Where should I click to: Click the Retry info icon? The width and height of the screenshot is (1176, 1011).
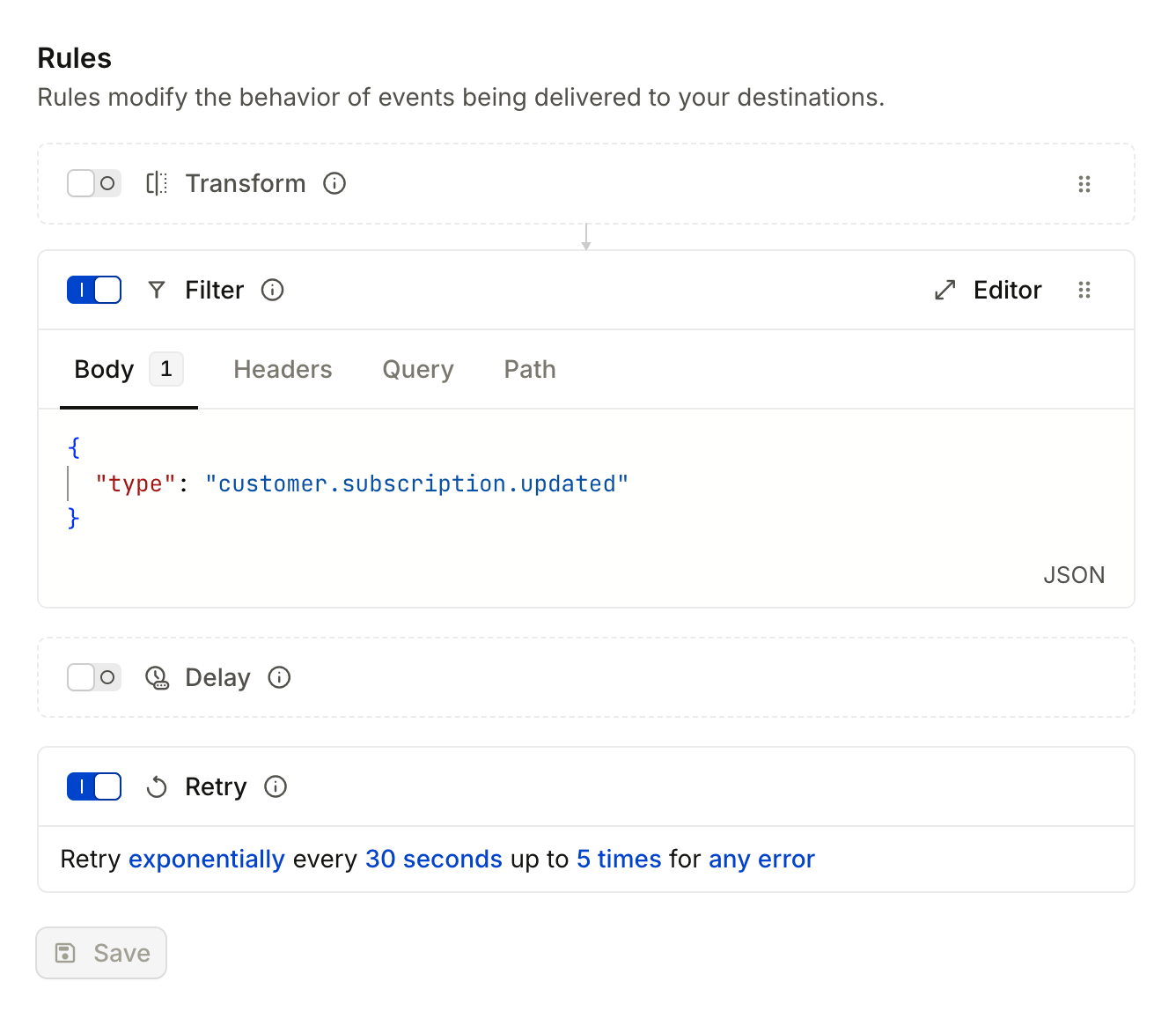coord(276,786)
────────────────
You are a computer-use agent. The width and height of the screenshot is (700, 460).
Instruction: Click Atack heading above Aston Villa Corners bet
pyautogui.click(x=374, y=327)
────────────────
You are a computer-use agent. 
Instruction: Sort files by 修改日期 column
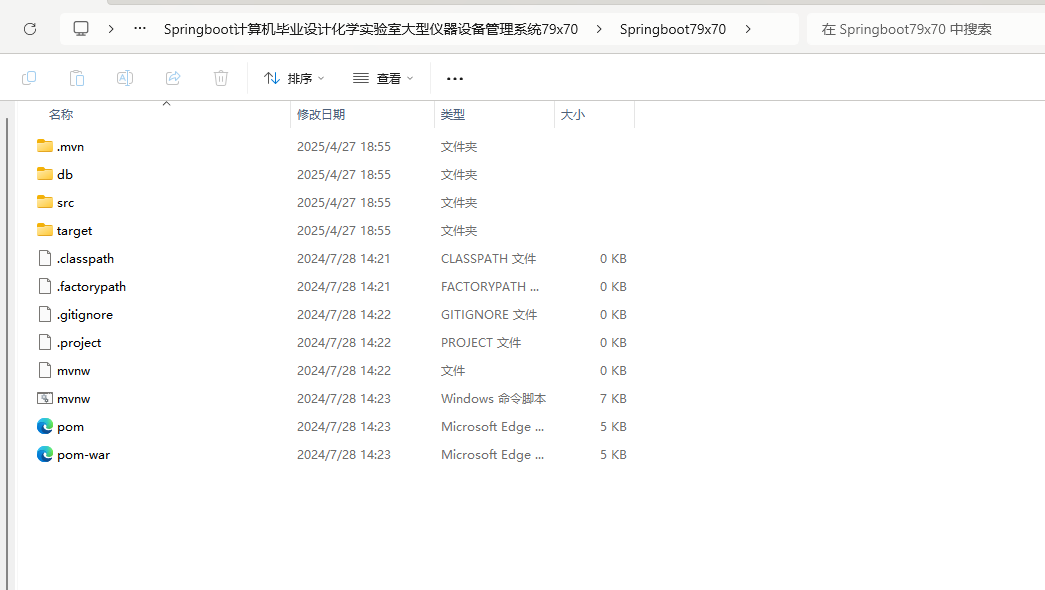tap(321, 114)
────────────────
# WHAT THE EXERCISE ASKS
Scale the lines starting at the one containing "You are a computer-use agent. The" and ending at the one containing "pyautogui.click(x=374, y=327)", both included. Write every line again, requests too, with each coordinate in the answers multiplied by 1.9 and rounded to a whole number (halves up), and return only those lines.

# OUTPUT
You are a computer-use agent. The width and height of the screenshot is (700, 460).
Instruction: Click Atack heading above Aston Villa Corners bet
pyautogui.click(x=711, y=621)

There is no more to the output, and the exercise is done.